Award winner Rubyselda Moran is a passionate advocate for educational equity and local poverty-reduction efforts through her many service projects. She excelled academically despite a challenging course of study in Sociology, Psychology and Education, and will receive a B.A. in Sociology on Saturday, graduating cum laude.

Among her many efforts, she provided intensive reading tutoring to underperforming first-graders at a local high-poverty school, and served as a summer intern and camp counselor at the Boys and Girls Club where she was a member while growing up. 

Sullivan winner Taylor Clarke was described as an honors student who cares deeply about creating a better world, whether by analyzing the effects of the Flint Michigan water crisis on the local community, or working with a local environmental consulting company to study the impacts of water quality on homes in Florida. Clarke will receive a B.S. in Economics, graduating magna cum laude on Saturday.

Also on Friday, the John Hague Award for Distinguished Teaching in the Liberal Arts and Sciences was presented to Melinda Hall, Ph.D., newly promoted to Associate Professor of Philosophy. Hall also is co-director of the Community Education Project, Stetson’s higher education in prison program. 

The selection committee has seen Hall’s name frequently in the past, said Thomas J. Farrell, Ph.D., Interim Dean of the College of Arts and Sciences. “Students have nominated her four times during the six years that she has been at Stetson,” he said, adding that he personally sees her students arrive early for classes and stay afterward to engage her in the day’s questions.
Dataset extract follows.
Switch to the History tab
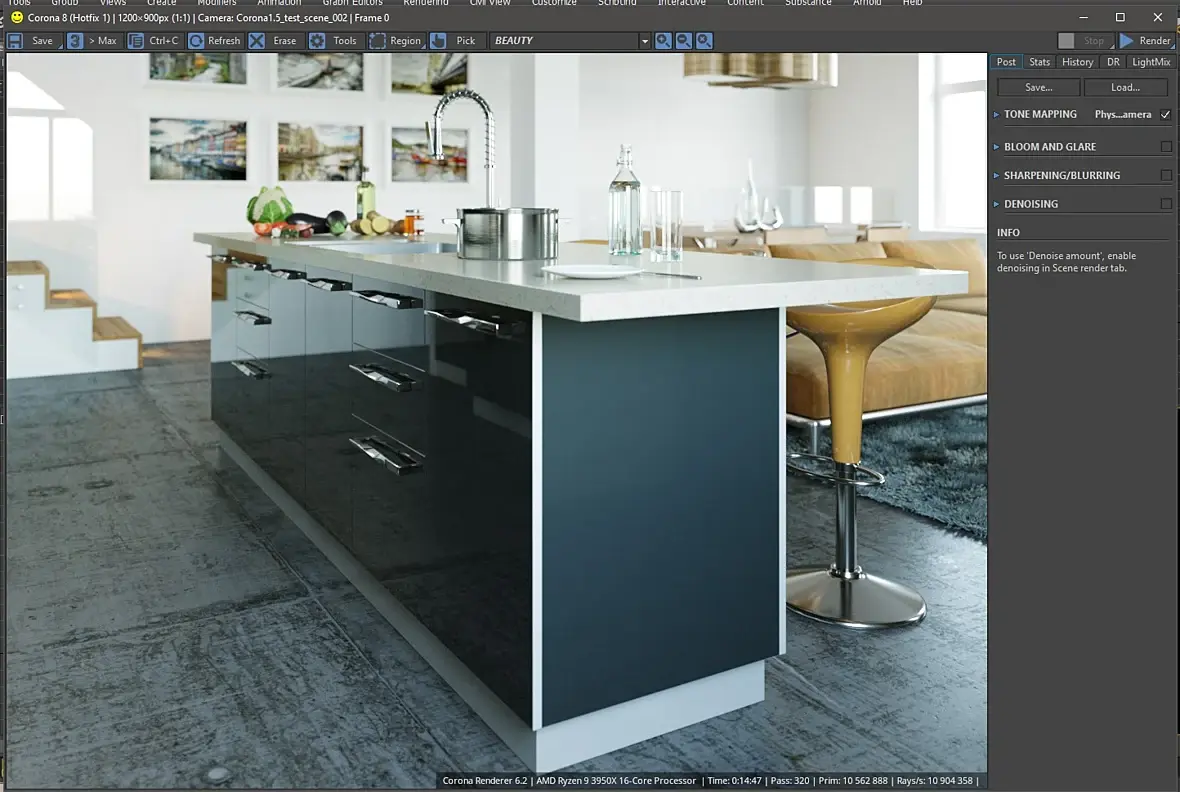Viewport: 1180px width, 792px height. pyautogui.click(x=1077, y=62)
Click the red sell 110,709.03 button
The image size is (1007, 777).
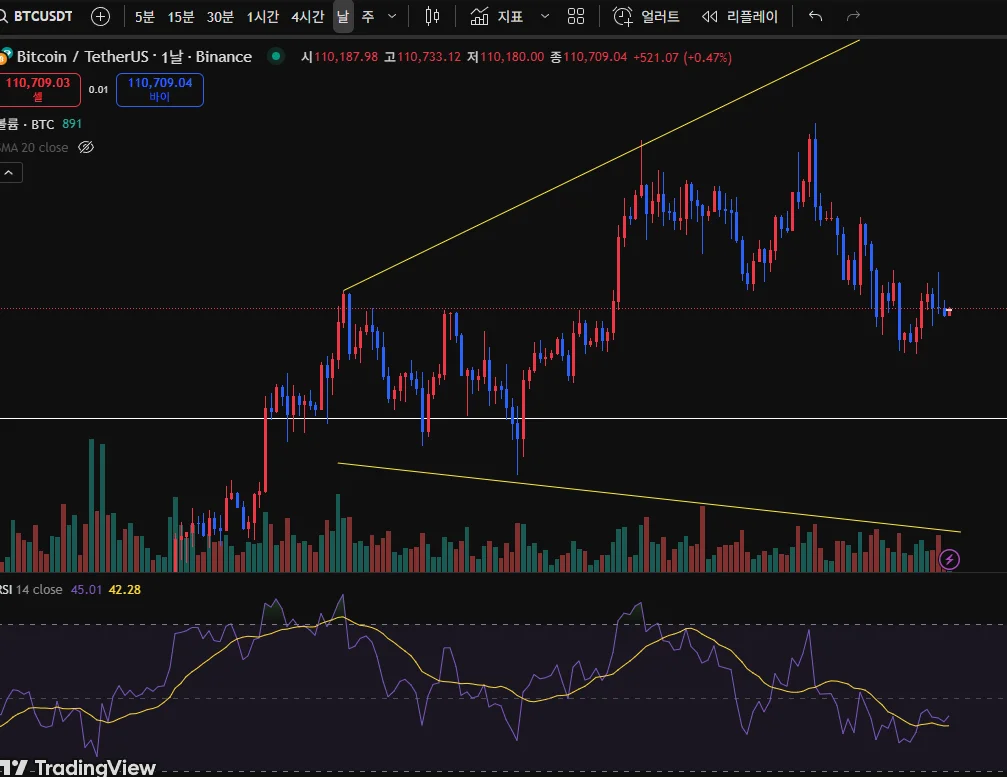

John Hague, Ph.D., professor emeritus of American studies, led Stetson’s application to earn a chapter of Phi Beta Kappa in 1982, the first chapter established at a private university in Florida. The award celebrates Stetson’s tradition of excellence in teaching the liberal arts and sciences and its devotion to scholarship, morality and friendship, the guiding principles of Phi Beta Kappa, the nation’s oldest and most prestigious undergraduate honorary society.